◆ Task prompt
An exact copy of the data is needed, but without any of its images.

◆ Entries shown

..........

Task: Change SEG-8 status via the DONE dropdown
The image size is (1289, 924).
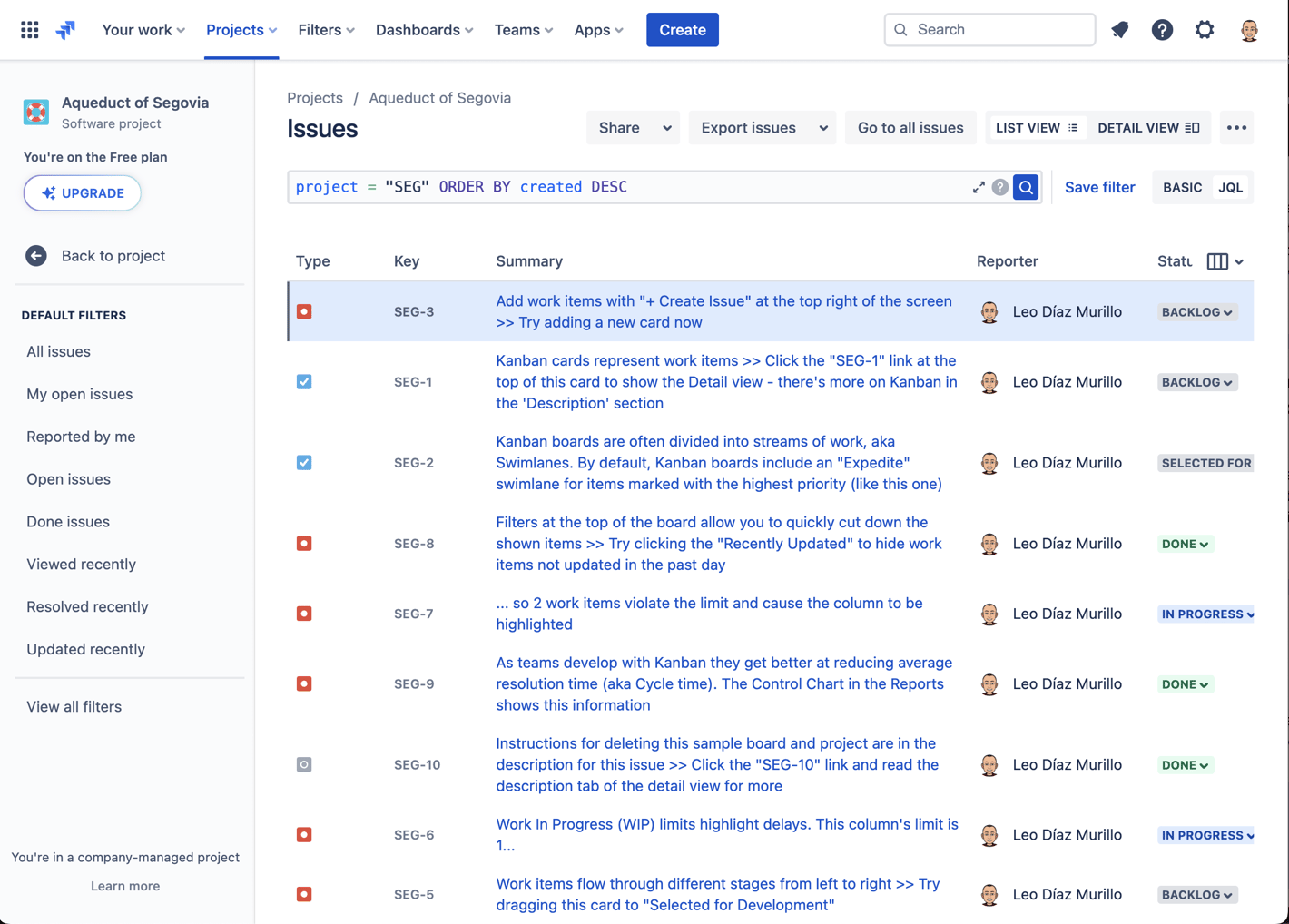Action: 1185,543
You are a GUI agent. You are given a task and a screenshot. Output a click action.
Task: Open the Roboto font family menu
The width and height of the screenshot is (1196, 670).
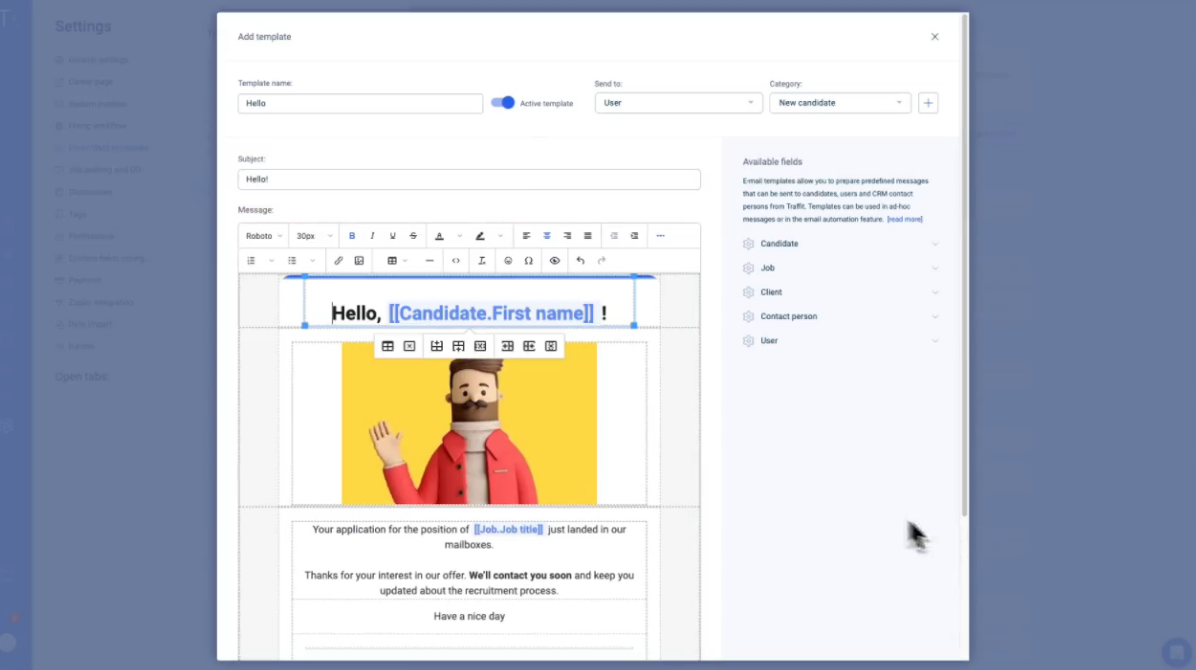pyautogui.click(x=264, y=236)
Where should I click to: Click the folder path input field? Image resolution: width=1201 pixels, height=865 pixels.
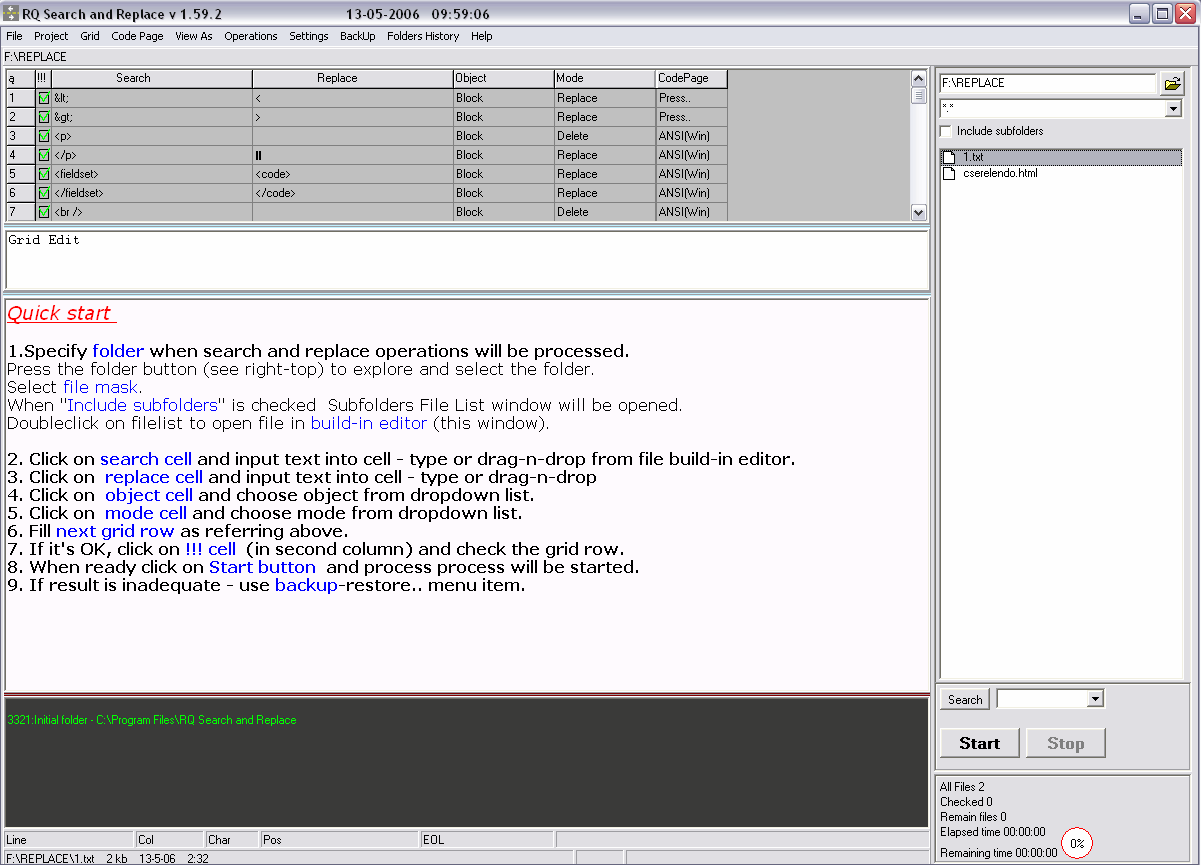[1047, 83]
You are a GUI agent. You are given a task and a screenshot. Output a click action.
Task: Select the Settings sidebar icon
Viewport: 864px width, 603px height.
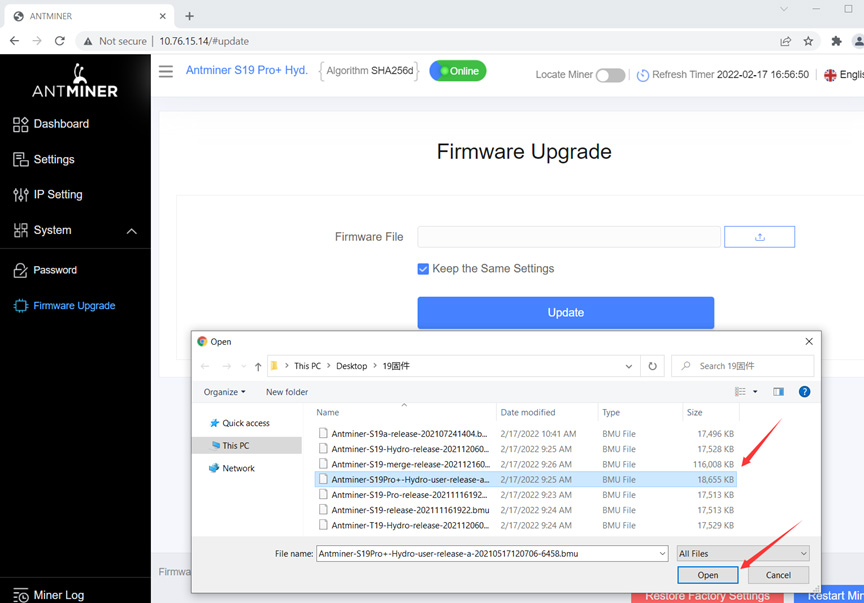point(21,159)
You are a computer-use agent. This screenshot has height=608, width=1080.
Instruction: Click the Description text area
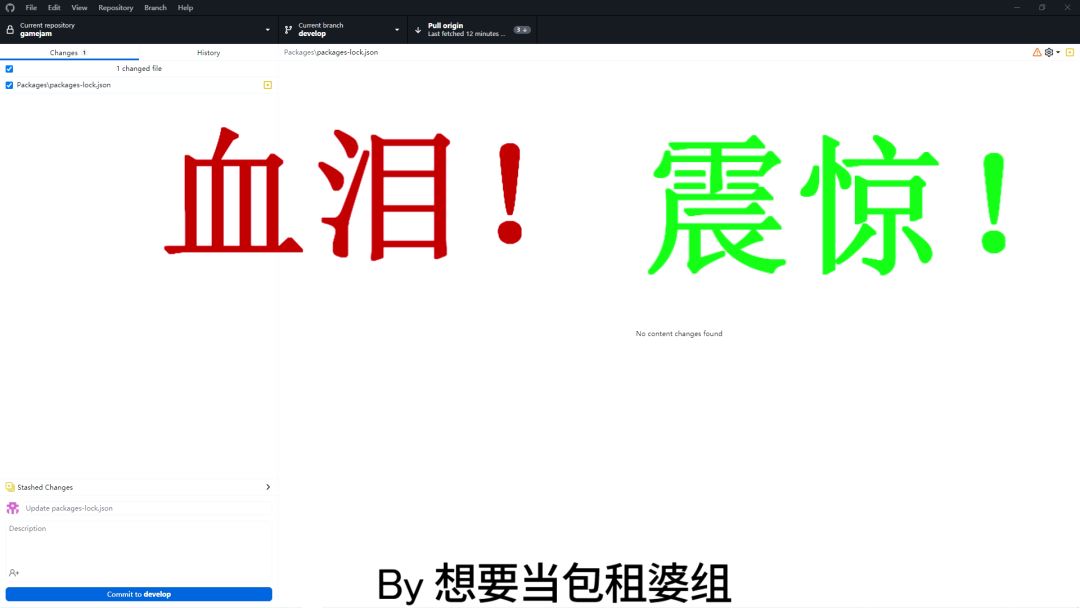point(139,543)
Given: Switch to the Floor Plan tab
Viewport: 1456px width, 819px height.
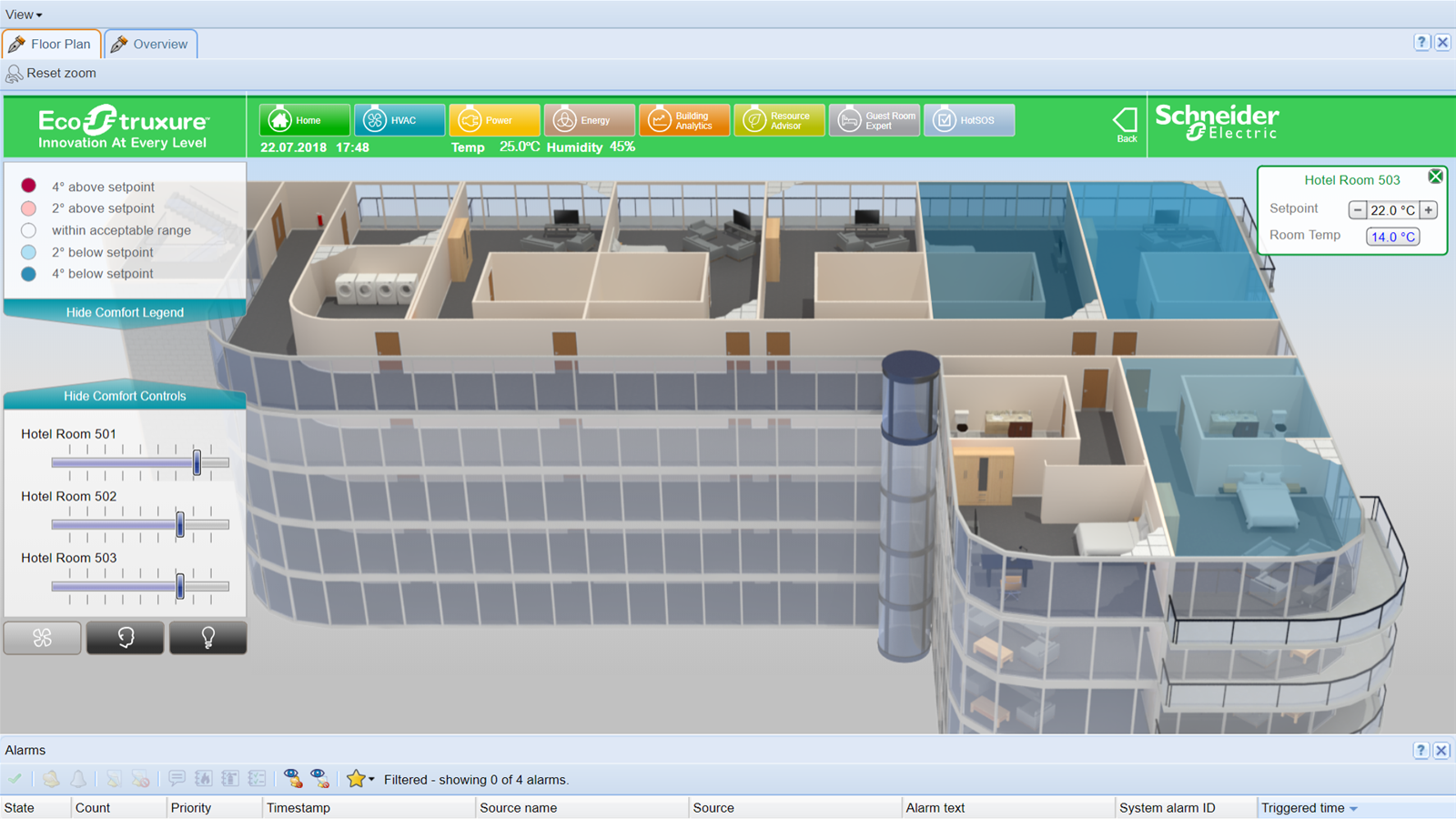Looking at the screenshot, I should (51, 44).
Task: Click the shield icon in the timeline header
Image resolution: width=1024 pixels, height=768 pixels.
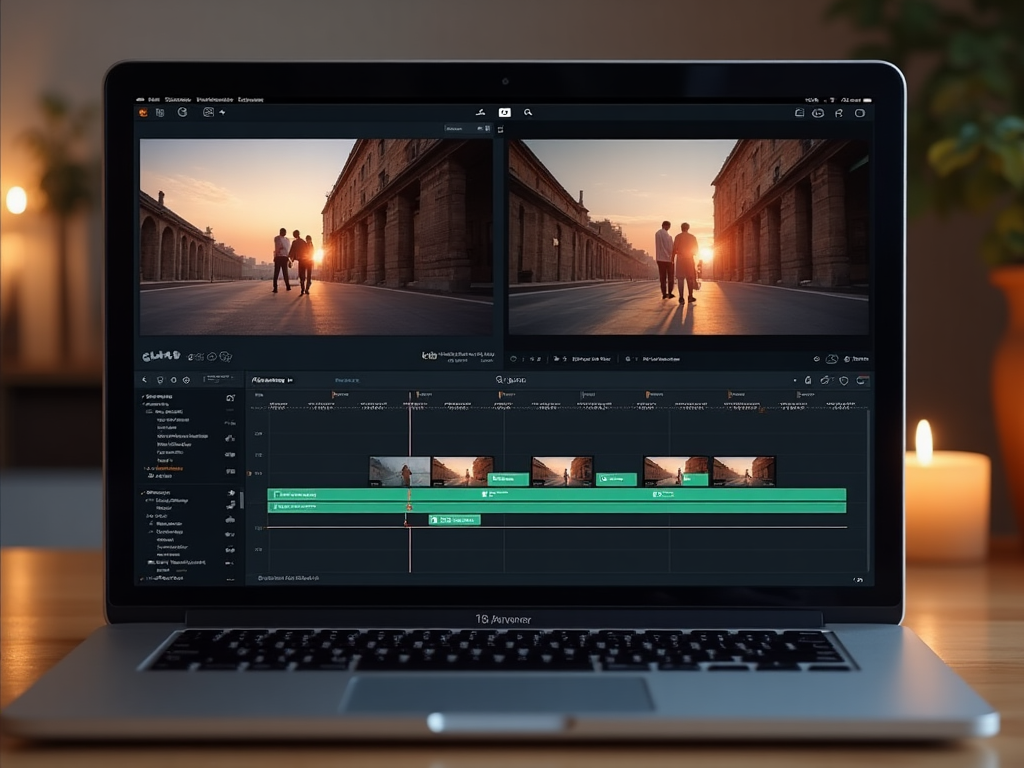Action: coord(844,380)
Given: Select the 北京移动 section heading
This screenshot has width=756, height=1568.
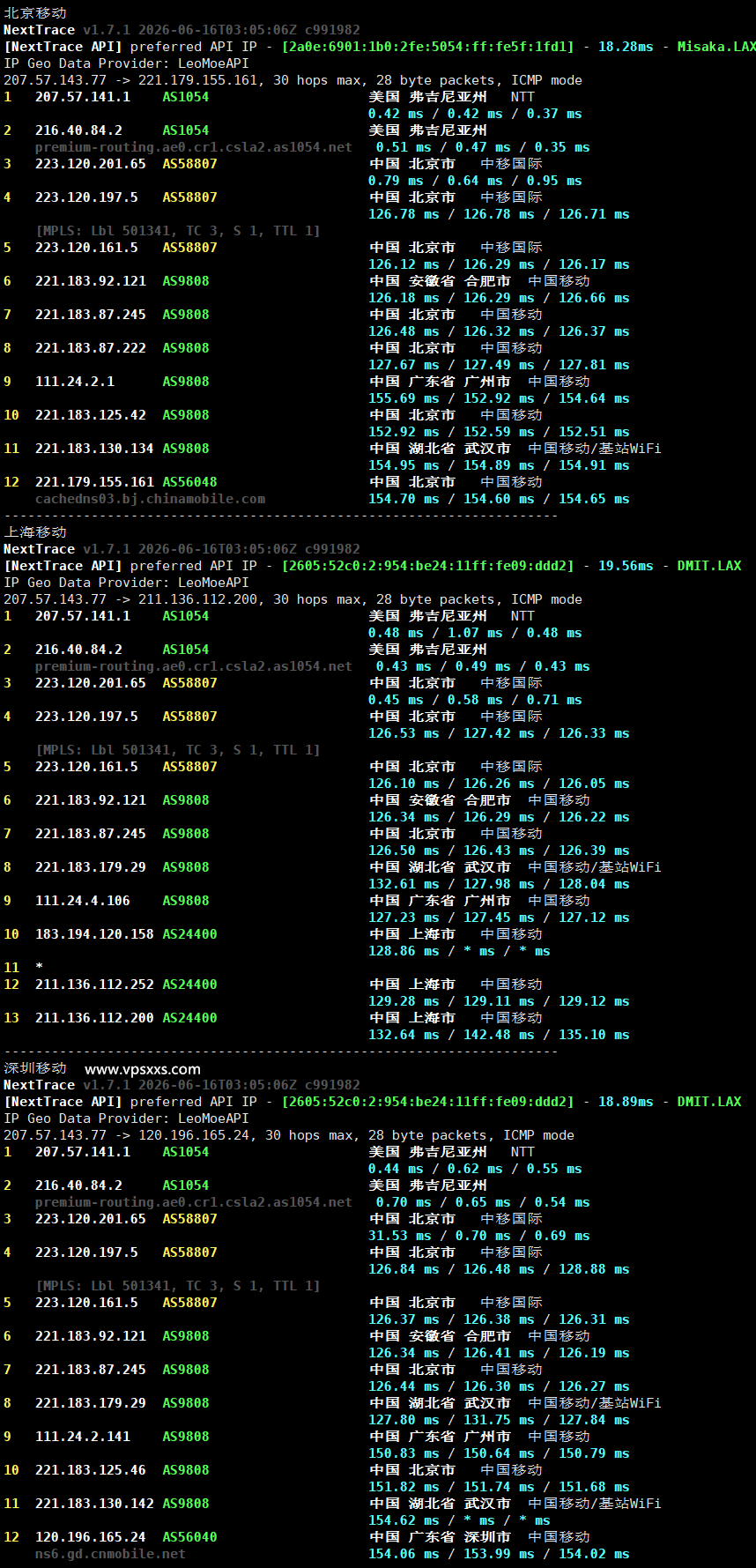Looking at the screenshot, I should pyautogui.click(x=35, y=13).
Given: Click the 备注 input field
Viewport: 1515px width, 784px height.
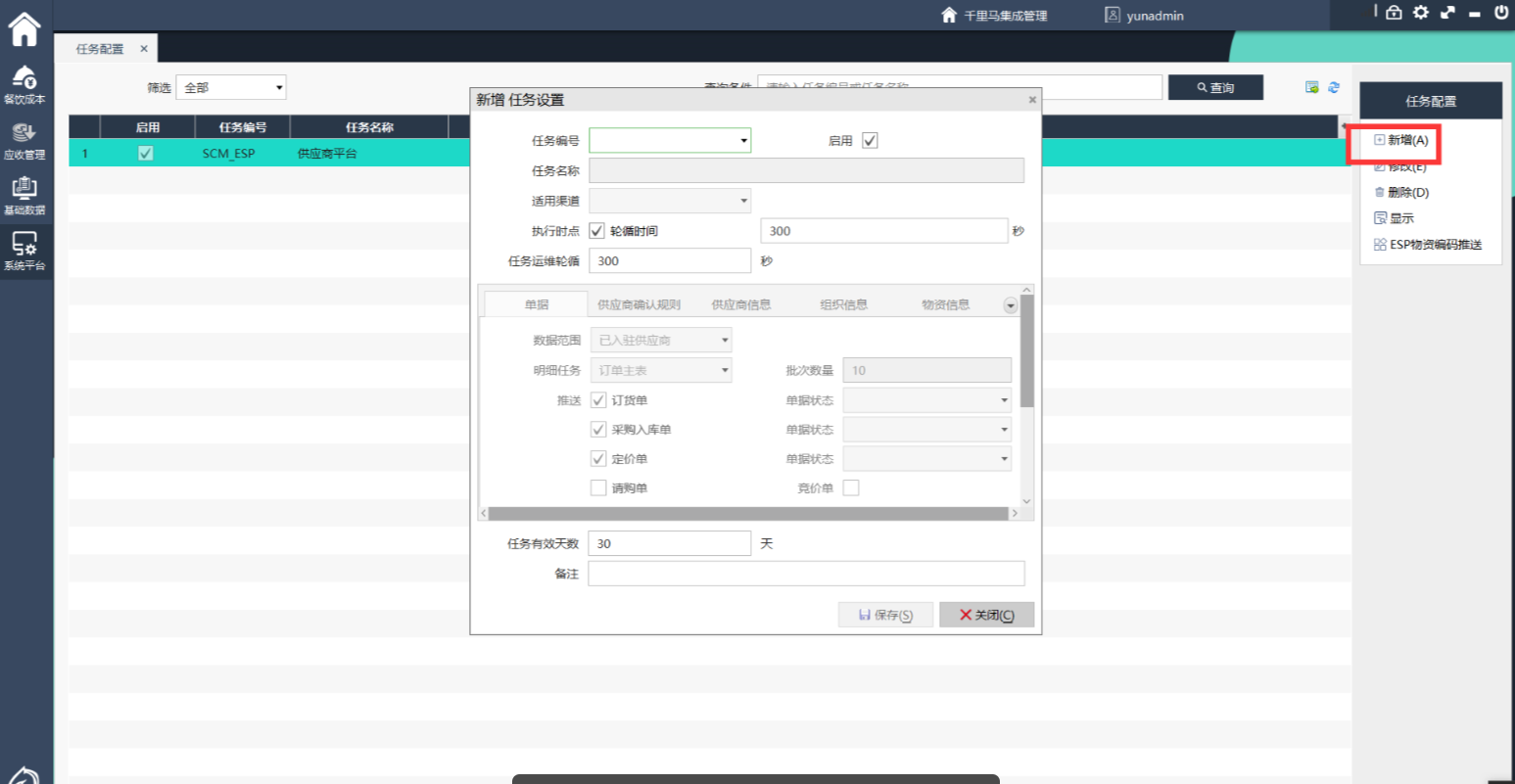Looking at the screenshot, I should coord(806,574).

..........

◆ Answer to this task
Task: Change SEG-8 status via the DONE dropdown
The image size is (1289, 924).
Action: 1185,543
You are a GUI agent. You are given a task and a screenshot. Output a click action.
Task: Open the Roboto font family menu
The width and height of the screenshot is (1196, 670).
pyautogui.click(x=264, y=236)
Where should I click to: Click the folder path input field? Image resolution: width=1201 pixels, height=865 pixels.
[1047, 83]
You are a GUI agent. You are given a task and a screenshot. Output a click action.
Task: Select the Settings sidebar icon
Viewport: 864px width, 603px height.
point(21,159)
You are a computer-use agent. This screenshot has height=608, width=1080.
Instruction: Click the Description text area
point(139,543)
Given: Switch to the Floor Plan tab
Viewport: 1456px width, 819px height.
Looking at the screenshot, I should (51, 44).
Task: Click the shield icon in the timeline header
Image resolution: width=1024 pixels, height=768 pixels.
Action: coord(844,380)
Given: Select the 北京移动 section heading
This screenshot has width=756, height=1568.
Looking at the screenshot, I should pyautogui.click(x=35, y=13).
Given: Click the 备注 input field
Viewport: 1515px width, 784px height.
Looking at the screenshot, I should coord(806,574).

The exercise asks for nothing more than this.